● WHAT IS REQUIRED
Convert the lines below into a JSON list of strings, one string per line, leaving out blank lines.

Dataset records
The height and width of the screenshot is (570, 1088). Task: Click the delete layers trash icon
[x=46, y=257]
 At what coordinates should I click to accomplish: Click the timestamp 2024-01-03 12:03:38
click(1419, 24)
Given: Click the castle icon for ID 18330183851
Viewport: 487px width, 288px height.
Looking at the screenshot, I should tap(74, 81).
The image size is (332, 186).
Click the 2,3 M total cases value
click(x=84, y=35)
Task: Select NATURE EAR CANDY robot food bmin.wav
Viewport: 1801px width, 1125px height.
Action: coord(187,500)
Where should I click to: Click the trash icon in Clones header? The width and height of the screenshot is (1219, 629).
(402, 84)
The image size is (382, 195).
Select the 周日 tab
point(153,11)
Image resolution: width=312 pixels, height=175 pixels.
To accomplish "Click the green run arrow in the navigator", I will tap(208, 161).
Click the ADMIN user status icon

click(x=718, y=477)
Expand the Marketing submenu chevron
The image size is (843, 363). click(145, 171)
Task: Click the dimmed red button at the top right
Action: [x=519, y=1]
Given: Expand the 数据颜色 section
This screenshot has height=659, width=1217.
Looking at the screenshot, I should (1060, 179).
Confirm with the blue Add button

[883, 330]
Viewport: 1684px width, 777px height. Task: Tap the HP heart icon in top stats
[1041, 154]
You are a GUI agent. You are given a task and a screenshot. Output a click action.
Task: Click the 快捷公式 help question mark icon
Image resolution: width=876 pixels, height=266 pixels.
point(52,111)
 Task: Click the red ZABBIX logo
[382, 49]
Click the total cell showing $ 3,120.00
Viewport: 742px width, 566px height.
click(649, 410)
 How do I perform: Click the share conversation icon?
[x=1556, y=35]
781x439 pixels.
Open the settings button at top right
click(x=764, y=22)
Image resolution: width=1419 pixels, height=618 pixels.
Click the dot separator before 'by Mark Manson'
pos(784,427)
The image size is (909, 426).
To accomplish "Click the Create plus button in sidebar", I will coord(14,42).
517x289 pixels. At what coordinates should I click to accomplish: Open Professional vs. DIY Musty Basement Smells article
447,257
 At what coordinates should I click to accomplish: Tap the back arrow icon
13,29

● ANSWER TO THE PROBLEM
[
  "The height and width of the screenshot is (570, 1088). Task: Click the delete layers trash icon",
  "[x=46, y=257]",
  " At what coordinates should I click to accomplish: Click the timestamp 2024-01-03 12:03:38",
  "click(1419, 24)",
  "Given: Click the castle icon for ID 18330183851",
  "Viewport: 487px width, 288px height.",
  "Looking at the screenshot, I should tap(74, 81).",
  "The image size is (332, 186).",
  "Click the 2,3 M total cases value",
  "click(x=84, y=35)",
  "Task: Select NATURE EAR CANDY robot food bmin.wav",
  "Viewport: 1801px width, 1125px height.",
  "Action: coord(187,500)",
  "Where should I click to: Click the trash icon in Clones header? The width and height of the screenshot is (1219, 629).",
  "(402, 84)",
  "The image size is (382, 195).",
  "Select the 周日 tab",
  "point(153,11)",
  "Image resolution: width=312 pixels, height=175 pixels.",
  "To accomplish \"Click the green run arrow in the navigator\", I will tap(208, 161).",
  "Click the ADMIN user status icon",
  "click(x=718, y=477)",
  "Expand the Marketing submenu chevron",
  "The image size is (843, 363). click(145, 171)",
  "Task: Click the dimmed red button at the top right",
  "Action: [x=519, y=1]",
  "Given: Expand the 数据颜色 section",
  "This screenshot has height=659, width=1217.",
  "Looking at the screenshot, I should (1060, 179).",
  "Confirm with the blue Add button",
  "[883, 330]",
  "Viewport: 1684px width, 777px height. Task: Tap the HP heart icon in top stats",
  "[1041, 154]",
  "You are a GUI agent. You are given a task and a screenshot. Output a click action.",
  "Task: Click the 快捷公式 help question mark icon",
  "Image resolution: width=876 pixels, height=266 pixels.",
  "point(52,111)",
  " Task: Click the red ZABBIX logo",
  "[382, 49]",
  "Click the total cell showing $ 3,120.00",
  "Viewport: 742px width, 566px height.",
  "click(649, 410)",
  " How do I perform: Click the share conversation icon?",
  "[x=1556, y=35]",
  "781x439 pixels.",
  "Open the settings button at top right",
  "click(x=764, y=22)",
  "Image resolution: width=1419 pixels, height=618 pixels.",
  "Click the dot separator before 'by Mark Manson'",
  "pos(784,427)",
  "The image size is (909, 426).",
  "To accomplish \"Click the Create plus button in sidebar\", I will coord(14,42).",
  "517x289 pixels. At what coordinates should I click to accomplish: Open Professional vs. DIY Musty Basement Smells article",
  "447,257",
  " At what coordinates should I click to accomplish: Tap the back arrow icon",
  "13,29"
]